- **Assignment**
Copy the lines of the entries exactly, from the opening one to the one holding "Task: Check the 赠品 box for 芒果 row", and leave out everything after.

[Records Boundary: Start]

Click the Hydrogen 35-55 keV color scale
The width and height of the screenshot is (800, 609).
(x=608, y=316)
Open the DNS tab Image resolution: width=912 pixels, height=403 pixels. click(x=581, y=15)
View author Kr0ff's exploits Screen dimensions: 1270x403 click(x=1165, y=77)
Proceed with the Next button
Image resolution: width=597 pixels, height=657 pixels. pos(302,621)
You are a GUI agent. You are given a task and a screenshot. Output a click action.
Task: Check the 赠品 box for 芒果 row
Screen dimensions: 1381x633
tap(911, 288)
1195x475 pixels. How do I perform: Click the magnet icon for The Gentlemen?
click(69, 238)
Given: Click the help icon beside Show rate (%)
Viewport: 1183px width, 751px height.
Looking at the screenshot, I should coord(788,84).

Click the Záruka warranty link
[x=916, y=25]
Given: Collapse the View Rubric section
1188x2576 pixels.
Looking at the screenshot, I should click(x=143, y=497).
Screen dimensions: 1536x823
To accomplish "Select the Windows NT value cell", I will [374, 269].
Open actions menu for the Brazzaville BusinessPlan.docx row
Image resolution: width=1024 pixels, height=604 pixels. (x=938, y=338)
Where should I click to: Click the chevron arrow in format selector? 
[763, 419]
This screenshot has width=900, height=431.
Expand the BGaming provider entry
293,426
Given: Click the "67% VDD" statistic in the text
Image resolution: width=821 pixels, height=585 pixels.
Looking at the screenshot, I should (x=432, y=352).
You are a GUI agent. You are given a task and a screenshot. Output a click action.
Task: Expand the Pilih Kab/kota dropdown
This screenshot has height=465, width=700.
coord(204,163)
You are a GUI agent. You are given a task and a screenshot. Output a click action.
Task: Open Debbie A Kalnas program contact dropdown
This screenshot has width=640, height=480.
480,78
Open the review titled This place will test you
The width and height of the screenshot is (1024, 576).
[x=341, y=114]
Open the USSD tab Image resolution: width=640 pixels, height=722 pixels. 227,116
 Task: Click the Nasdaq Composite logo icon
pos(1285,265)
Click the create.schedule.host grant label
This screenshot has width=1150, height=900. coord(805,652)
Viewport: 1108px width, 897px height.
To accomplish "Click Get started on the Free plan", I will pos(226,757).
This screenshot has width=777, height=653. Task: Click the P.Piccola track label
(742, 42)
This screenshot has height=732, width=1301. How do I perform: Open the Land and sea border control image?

[Records Boundary: End]

- **Answer box**
Click the Hydrogen 35-55 keV color scale
The width and height of the screenshot is (800, 609).
(x=608, y=316)
Open the DNS tab Image resolution: width=912 pixels, height=403 pixels. click(x=581, y=15)
View author Kr0ff's exploits Screen dimensions: 1270x403 click(x=1165, y=77)
Proceed with the Next button
Image resolution: width=597 pixels, height=657 pixels. pos(302,621)
You are a GUI agent. You are given a task and a screenshot. Output a click action.
Task: Check the 赠品 box for 芒果 row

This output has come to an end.